• _Exercise prompt_: Your answer should consist only of the line with "Where should I click to: Open the" and the lines after it, reproduced exactly through the end of the entries below.

_ _ _ _ _

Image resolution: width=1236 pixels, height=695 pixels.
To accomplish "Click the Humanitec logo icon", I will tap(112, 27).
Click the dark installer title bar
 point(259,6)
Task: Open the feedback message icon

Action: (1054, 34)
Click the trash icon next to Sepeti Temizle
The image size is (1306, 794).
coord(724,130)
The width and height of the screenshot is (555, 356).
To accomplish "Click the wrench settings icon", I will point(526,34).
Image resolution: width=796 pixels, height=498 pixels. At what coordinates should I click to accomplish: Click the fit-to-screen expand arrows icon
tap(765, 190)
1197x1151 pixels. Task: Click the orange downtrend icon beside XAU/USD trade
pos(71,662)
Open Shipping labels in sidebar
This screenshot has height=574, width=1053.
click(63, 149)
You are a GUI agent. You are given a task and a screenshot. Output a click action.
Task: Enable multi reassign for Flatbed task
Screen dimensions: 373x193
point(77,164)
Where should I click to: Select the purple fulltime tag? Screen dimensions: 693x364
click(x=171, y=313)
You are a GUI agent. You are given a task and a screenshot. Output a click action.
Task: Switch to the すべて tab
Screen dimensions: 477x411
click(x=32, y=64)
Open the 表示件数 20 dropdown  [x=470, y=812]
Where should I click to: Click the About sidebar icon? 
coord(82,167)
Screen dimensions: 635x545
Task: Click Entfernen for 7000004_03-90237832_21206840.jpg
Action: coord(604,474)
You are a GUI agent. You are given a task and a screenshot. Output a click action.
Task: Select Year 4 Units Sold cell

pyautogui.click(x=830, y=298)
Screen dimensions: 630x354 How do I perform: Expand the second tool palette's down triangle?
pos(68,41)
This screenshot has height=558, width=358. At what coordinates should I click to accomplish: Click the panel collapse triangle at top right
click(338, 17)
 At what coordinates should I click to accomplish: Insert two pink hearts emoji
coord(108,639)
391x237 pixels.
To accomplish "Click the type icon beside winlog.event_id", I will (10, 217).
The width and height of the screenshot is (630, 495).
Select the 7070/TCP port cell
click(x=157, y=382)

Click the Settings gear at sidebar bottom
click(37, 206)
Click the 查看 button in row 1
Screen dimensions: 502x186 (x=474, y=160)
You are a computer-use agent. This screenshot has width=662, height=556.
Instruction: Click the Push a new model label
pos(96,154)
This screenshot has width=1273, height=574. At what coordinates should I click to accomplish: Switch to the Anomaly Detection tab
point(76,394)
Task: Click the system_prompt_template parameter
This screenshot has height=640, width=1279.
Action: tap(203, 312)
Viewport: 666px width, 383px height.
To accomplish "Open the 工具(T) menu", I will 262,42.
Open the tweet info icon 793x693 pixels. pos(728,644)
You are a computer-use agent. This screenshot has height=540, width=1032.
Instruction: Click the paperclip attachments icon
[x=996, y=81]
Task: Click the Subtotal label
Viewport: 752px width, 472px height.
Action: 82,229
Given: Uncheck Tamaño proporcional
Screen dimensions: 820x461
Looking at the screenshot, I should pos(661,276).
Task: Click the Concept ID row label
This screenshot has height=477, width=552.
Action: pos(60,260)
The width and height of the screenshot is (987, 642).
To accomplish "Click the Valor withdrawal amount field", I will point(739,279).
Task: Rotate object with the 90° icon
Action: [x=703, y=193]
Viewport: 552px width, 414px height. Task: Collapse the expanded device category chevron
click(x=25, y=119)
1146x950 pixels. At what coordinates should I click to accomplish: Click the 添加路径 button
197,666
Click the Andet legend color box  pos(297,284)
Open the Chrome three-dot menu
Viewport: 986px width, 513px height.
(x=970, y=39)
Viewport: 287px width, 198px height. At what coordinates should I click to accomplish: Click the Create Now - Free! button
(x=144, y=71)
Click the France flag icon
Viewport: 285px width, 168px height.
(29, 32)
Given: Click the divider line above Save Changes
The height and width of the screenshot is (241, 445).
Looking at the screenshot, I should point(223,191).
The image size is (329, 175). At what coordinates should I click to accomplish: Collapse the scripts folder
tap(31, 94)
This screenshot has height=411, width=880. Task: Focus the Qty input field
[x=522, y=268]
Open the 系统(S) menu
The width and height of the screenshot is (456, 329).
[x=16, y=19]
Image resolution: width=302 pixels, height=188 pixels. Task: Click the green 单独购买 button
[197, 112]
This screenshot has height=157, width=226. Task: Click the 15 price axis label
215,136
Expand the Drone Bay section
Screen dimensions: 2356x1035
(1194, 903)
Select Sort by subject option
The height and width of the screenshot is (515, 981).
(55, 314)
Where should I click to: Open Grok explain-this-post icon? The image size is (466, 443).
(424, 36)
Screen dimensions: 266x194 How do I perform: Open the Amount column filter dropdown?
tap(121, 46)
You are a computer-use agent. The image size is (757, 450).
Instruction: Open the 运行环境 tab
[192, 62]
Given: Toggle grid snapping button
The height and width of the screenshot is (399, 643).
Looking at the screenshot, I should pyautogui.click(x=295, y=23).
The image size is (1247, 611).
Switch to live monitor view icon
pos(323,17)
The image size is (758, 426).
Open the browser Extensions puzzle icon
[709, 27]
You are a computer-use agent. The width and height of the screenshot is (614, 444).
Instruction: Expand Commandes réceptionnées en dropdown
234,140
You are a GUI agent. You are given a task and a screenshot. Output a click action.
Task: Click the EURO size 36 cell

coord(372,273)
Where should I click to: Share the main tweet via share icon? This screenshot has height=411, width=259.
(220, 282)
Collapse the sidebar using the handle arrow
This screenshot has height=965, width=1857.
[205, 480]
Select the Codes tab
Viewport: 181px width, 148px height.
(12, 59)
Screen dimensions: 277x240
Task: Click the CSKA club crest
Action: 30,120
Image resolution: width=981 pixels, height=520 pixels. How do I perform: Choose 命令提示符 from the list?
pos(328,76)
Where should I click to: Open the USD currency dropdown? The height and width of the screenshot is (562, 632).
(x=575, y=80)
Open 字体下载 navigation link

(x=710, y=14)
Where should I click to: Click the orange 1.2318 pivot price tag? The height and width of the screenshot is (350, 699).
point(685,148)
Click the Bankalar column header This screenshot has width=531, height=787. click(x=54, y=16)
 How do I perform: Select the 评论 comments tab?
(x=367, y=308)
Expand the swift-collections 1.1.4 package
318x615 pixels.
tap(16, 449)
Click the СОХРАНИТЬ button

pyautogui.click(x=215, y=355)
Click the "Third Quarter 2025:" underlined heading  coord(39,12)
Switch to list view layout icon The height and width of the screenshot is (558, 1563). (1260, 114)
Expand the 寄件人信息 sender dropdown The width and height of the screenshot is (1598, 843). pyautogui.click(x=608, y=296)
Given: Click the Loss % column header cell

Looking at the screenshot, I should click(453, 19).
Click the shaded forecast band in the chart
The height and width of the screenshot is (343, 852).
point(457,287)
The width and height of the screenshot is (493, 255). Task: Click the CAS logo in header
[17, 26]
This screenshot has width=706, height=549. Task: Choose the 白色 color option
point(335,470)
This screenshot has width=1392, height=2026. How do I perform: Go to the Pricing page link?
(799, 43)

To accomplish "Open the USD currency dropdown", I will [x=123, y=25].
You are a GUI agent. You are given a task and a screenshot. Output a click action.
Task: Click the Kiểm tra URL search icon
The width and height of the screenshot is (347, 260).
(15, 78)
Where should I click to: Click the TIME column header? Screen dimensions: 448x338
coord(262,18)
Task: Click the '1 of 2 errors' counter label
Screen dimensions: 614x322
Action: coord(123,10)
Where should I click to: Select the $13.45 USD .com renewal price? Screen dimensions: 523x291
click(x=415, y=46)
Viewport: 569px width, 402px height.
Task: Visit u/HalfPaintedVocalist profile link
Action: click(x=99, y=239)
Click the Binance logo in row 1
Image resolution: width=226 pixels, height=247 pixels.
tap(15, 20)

_ _ _ _ _

• _Answer area_:
Where should I click to: Open the USD currency dropdown? The height and width of the screenshot is (562, 632).
(x=575, y=80)
Open 字体下载 navigation link

(x=710, y=14)
Where should I click to: Click the orange 1.2318 pivot price tag? The height and width of the screenshot is (350, 699).
point(685,148)
Click the Bankalar column header This screenshot has width=531, height=787. click(x=54, y=16)
 How do I perform: Select the 评论 comments tab?
(x=367, y=308)
Expand the swift-collections 1.1.4 package
318x615 pixels.
tap(16, 449)
Click the СОХРАНИТЬ button

pyautogui.click(x=215, y=355)
Click the "Third Quarter 2025:" underlined heading  coord(39,12)
Switch to list view layout icon The height and width of the screenshot is (558, 1563). (1260, 114)
Expand the 寄件人信息 sender dropdown The width and height of the screenshot is (1598, 843). pyautogui.click(x=608, y=296)
Given: Click the Loss % column header cell

Looking at the screenshot, I should click(453, 19).
Click the shaded forecast band in the chart
The height and width of the screenshot is (343, 852).
point(457,287)
The width and height of the screenshot is (493, 255). Task: Click the CAS logo in header
[17, 26]
This screenshot has width=706, height=549. Task: Choose the 白色 color option
point(335,470)
This screenshot has width=1392, height=2026. How do I perform: Go to the Pricing page link?
(799, 43)

To accomplish "Open the USD currency dropdown", I will [x=123, y=25].
You are a GUI agent. You are given a task and a screenshot. Output a click action.
Task: Click the Kiểm tra URL search icon
The width and height of the screenshot is (347, 260).
(15, 78)
Where should I click to: Click the TIME column header? Screen dimensions: 448x338
coord(262,18)
Task: Click the '1 of 2 errors' counter label
Screen dimensions: 614x322
Action: coord(123,10)
Where should I click to: Select the $13.45 USD .com renewal price? Screen dimensions: 523x291
click(x=415, y=46)
Viewport: 569px width, 402px height.
Task: Visit u/HalfPaintedVocalist profile link
Action: click(x=99, y=239)
Click the Binance logo in row 1
Image resolution: width=226 pixels, height=247 pixels.
tap(15, 20)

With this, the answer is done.